Apple are trying to drain the ocean. By creating an alternative to Win32 and asking developers to use it, they are throwing out the old and replacing it with ….. something pretty much the same. C++ changes to Objective C, CWindow changes to NSWindow, but ultimately the bread and butter of desktop applications doesn’t change. It’s still boils down to putting widgets in windows. This then is the key to their failure: the benefits of the Mac are trivial and the costs of moving our infrastructure to it are enormous. No matter what Apple might like to believe MacOS is not a big enough leap over Windows, it’s not revolutionary enough to justify rewriting all that software and retraining all those people. Neither is Linux, hence our problem.
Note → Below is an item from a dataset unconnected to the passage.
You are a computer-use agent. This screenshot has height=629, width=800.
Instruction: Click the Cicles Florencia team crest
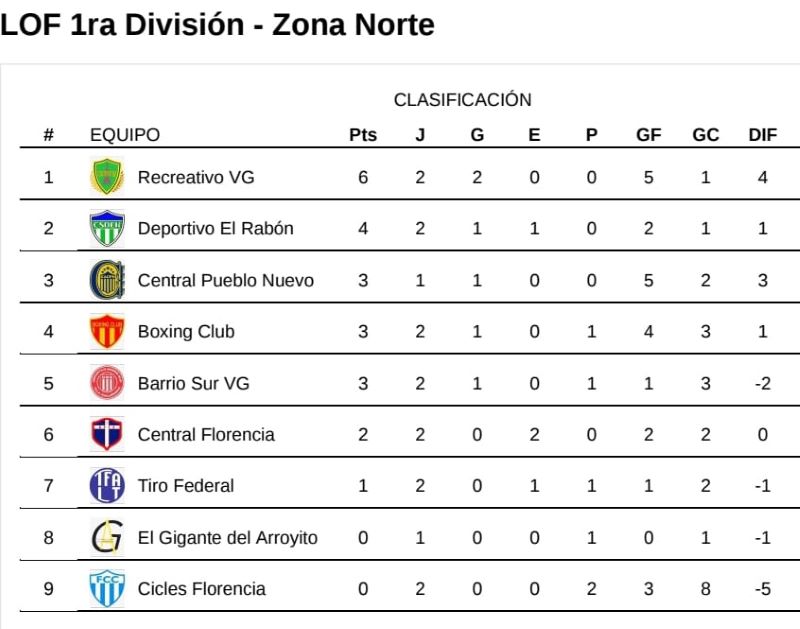(106, 589)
You could argue that the goal of “Linux”, whatever that is, is simply to be free and not to necessarily be an improvement. RMS would argue that. It’s a fine argument and a fine position to take, but it makes OSDL and the DAM meetings pretty much irrelevant because they are focussed on solving practical usability problems. It also means you can’t ever complain when your laptop fails to suspend or some cool new app comes out that you can’t run.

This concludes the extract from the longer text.